But, now I call wvdial from a console, and it connects straight away, well, asks for my password, but I don't have any probs. Kinternet still won't work, and another dialler under Internet in the start menu works sometimes, but often causes errors.
Try wvdial from a console, let me know if that helps
I am using wvdial from the console.
It works when I use root, not normal user.
I've never used anything else to call it. KPPP works ok, so I'd have thought permissions on pppd must be ok?
You need rw permissions to /dev/ttyS0 (or whatever is the device your modem's connected to) and possibly to /var/lock. You should never run wvdial or pppd as root, because that means you're logged in as root, which isn't recommendable especially when connected to the net, IMHO.
You may want to create a group (e.g. 'dialout') to grant rw permission, rather than making everything world readable.
That worked for me, anyway.
I'm unable to change the permissions of /dev/ttyS0 to anything other than this
lr-xr-xr-x 1 root root 5 Apr 11 21:47 /dev/ttyS0 -> tts/0
Yes, I am using root to do it.
There must be something other than this that needs to be altered though?
I guess by looking at the file, that mandrake uses the ttySx files as symlinks to another file in this case tts/0. So change the symlink ttyS0 back to rwxrwxrwx (777) and chmod the tts/0 file instead to edit the actual device that is called.
crwxr-xr-x 1 at tty 4, 64 Apr 12 20:05 0
That's the actual device, as you can see its already 755.
I can't chmod the symlink as I mentioned in the last post. Also, there is a link from /dev/modem to /dev/ttyS0 and shows as:
lr-xr-xr-x 1 root root 5 Apr 12 19:37 /dev/modem -> ttyS0
Another way to get wvdial running I guess would be to suid root (chmod u+s /usr/bin/wvdial).

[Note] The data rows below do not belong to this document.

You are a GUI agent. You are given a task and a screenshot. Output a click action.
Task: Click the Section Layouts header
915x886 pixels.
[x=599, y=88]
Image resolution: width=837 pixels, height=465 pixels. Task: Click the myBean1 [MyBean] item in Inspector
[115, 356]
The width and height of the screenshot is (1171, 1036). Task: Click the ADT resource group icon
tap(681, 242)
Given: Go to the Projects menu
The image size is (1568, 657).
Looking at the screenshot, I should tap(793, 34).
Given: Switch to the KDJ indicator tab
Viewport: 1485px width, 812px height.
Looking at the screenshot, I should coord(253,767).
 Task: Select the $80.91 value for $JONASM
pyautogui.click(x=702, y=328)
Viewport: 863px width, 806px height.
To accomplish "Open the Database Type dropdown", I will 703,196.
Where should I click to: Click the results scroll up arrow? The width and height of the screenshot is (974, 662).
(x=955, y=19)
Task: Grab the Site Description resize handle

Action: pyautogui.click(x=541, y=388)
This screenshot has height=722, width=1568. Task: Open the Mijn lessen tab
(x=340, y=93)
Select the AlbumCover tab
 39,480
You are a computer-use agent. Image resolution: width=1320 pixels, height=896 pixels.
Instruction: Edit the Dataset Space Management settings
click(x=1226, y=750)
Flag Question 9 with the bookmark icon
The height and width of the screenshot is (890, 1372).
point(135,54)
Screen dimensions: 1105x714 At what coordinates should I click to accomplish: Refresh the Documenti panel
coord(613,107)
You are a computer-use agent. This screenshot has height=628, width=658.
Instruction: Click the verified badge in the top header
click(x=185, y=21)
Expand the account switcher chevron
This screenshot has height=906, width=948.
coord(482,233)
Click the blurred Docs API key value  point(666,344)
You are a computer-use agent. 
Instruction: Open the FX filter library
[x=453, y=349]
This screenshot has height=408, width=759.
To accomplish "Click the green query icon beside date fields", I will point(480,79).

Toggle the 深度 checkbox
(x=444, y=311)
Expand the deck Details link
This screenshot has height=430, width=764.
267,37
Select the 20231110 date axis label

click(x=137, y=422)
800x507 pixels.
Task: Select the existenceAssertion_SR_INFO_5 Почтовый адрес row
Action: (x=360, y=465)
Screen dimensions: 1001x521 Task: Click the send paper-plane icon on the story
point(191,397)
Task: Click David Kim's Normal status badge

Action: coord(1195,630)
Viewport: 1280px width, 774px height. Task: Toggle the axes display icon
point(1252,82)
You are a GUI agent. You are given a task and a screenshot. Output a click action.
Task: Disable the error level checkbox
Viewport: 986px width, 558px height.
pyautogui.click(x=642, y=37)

This is not good practice, I admit, but AFAIK wvdial has no known vulnerabities that could be exploited this way (correct me if I'm wrong!).
You may want to restrict rw acces to /etc/wvdial.conf though, as your dial-up password is stored here in unencrypted form. wvdial sets the permissions to world readible by default...
God, I can sympathise with you.
I just checked the groups that I (dad) am in:
dad is in bin,tty, disk,wwwadmin,mail,news,dialout,audio, firewall,video, trusted,modem,maildrop,users,cdrusers.
I think you understand a lot more about this than I do, but just thought I'd chuck in my idea.
As I said, I had exactly that problem, but it works now. If only I could remember what I did.
Hope you get it going!!
Peter
I've tried a+s on wvdial, wvdial.conf and pppd, but still no luck.
I've got no idea what else I can try. I thought there were only 4 files that would need modifying and I've tried all those now, so I don't have anymore ideas.
The main reason I wanted wvdial was so I can use gkrellm to connect/disconnect to the internet from Fluxbox/Blackbox.